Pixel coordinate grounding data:
[Start of Attachment]
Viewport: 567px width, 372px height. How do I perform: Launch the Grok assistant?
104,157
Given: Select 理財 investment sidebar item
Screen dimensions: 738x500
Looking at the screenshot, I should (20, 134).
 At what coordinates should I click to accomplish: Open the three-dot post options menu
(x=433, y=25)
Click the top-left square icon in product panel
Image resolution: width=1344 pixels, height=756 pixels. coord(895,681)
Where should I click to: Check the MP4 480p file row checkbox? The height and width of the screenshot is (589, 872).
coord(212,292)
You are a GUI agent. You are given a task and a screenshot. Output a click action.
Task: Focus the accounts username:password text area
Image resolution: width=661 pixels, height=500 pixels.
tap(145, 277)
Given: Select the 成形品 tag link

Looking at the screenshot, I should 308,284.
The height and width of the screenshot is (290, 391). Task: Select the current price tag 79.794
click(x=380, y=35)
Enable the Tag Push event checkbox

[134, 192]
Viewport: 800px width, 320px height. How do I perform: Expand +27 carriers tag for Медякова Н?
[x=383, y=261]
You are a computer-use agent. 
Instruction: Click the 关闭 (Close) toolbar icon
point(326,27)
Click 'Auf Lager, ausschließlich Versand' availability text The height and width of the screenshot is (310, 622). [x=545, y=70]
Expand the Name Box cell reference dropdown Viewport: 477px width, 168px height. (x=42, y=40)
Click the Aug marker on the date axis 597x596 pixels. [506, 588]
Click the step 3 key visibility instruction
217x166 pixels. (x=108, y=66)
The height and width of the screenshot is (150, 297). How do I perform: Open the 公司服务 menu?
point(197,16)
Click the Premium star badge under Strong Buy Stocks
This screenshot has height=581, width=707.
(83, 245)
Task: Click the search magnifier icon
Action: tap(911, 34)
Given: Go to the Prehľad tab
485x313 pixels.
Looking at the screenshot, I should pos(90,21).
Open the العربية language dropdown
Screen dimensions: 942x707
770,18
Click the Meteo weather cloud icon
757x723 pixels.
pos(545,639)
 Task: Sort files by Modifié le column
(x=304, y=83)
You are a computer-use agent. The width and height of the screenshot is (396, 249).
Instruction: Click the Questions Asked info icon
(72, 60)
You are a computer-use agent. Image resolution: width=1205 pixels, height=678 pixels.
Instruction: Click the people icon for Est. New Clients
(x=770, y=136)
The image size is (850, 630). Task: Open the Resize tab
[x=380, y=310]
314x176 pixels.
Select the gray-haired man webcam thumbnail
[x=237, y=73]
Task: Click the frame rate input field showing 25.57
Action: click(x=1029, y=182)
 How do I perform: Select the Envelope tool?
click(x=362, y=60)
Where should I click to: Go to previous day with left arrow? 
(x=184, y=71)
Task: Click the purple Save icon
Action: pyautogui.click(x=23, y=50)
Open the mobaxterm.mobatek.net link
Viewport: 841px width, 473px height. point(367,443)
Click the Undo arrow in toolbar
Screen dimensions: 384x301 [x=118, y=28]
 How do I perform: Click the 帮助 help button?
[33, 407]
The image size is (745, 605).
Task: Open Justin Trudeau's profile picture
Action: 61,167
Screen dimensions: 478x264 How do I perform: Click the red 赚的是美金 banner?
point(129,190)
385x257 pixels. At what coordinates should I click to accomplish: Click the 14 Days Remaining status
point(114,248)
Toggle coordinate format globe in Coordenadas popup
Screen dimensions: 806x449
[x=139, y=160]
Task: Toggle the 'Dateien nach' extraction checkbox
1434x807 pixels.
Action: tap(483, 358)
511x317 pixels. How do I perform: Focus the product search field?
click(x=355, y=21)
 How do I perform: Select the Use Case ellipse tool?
[End of Attachment]
Instructions to follow:
Every entry above needs to be duplicated exactly.

Response to this task:
Viewport: 567px width, 372px height. How do I perform: Launch the Grok assistant?
104,157
Given: Select 理財 investment sidebar item
Screen dimensions: 738x500
Looking at the screenshot, I should (20, 134).
 At what coordinates should I click to accomplish: Open the three-dot post options menu
(x=433, y=25)
Click the top-left square icon in product panel
Image resolution: width=1344 pixels, height=756 pixels. coord(895,681)
Where should I click to: Check the MP4 480p file row checkbox? The height and width of the screenshot is (589, 872).
coord(212,292)
You are a GUI agent. You are given a task and a screenshot. Output a click action.
Task: Focus the accounts username:password text area
Image resolution: width=661 pixels, height=500 pixels.
tap(145, 277)
Given: Select the 成形品 tag link

Looking at the screenshot, I should 308,284.
The height and width of the screenshot is (290, 391). Task: Select the current price tag 79.794
click(x=380, y=35)
Enable the Tag Push event checkbox

[134, 192]
Viewport: 800px width, 320px height. How do I perform: Expand +27 carriers tag for Медякова Н?
[x=383, y=261]
You are a computer-use agent. 
Instruction: Click the 关闭 (Close) toolbar icon
point(326,27)
Click 'Auf Lager, ausschließlich Versand' availability text The height and width of the screenshot is (310, 622). [x=545, y=70]
Expand the Name Box cell reference dropdown Viewport: 477px width, 168px height. (x=42, y=40)
Click the Aug marker on the date axis 597x596 pixels. [506, 588]
Click the step 3 key visibility instruction
217x166 pixels. (x=108, y=66)
The height and width of the screenshot is (150, 297). How do I perform: Open the 公司服务 menu?
point(197,16)
Click the Premium star badge under Strong Buy Stocks
This screenshot has height=581, width=707.
(83, 245)
Task: Click the search magnifier icon
Action: tap(911, 34)
Given: Go to the Prehľad tab
485x313 pixels.
Looking at the screenshot, I should pos(90,21).
Open the العربية language dropdown
Screen dimensions: 942x707
770,18
Click the Meteo weather cloud icon
757x723 pixels.
pos(545,639)
 Task: Sort files by Modifié le column
(x=304, y=83)
You are a computer-use agent. The width and height of the screenshot is (396, 249).
Instruction: Click the Questions Asked info icon
(72, 60)
You are a computer-use agent. Image resolution: width=1205 pixels, height=678 pixels.
Instruction: Click the people icon for Est. New Clients
(x=770, y=136)
The image size is (850, 630). Task: Open the Resize tab
[x=380, y=310]
314x176 pixels.
Select the gray-haired man webcam thumbnail
[x=237, y=73]
Task: Click the frame rate input field showing 25.57
Action: click(x=1029, y=182)
 How do I perform: Select the Envelope tool?
click(x=362, y=60)
Where should I click to: Go to previous day with left arrow? 
(x=184, y=71)
Task: Click the purple Save icon
Action: pyautogui.click(x=23, y=50)
Open the mobaxterm.mobatek.net link
Viewport: 841px width, 473px height. point(367,443)
Click the Undo arrow in toolbar
Screen dimensions: 384x301 [x=118, y=28]
 How do I perform: Click the 帮助 help button?
[33, 407]
The image size is (745, 605).
Task: Open Justin Trudeau's profile picture
Action: 61,167
Screen dimensions: 478x264 How do I perform: Click the red 赚的是美金 banner?
point(129,190)
385x257 pixels. At what coordinates should I click to accomplish: Click the 14 Days Remaining status
point(114,248)
Toggle coordinate format globe in Coordenadas popup
Screen dimensions: 806x449
[x=139, y=160]
Task: Toggle the 'Dateien nach' extraction checkbox
1434x807 pixels.
Action: tap(483, 358)
511x317 pixels. How do I perform: Focus the product search field?
click(x=355, y=21)
 How do I perform: Select the Use Case ellipse tool?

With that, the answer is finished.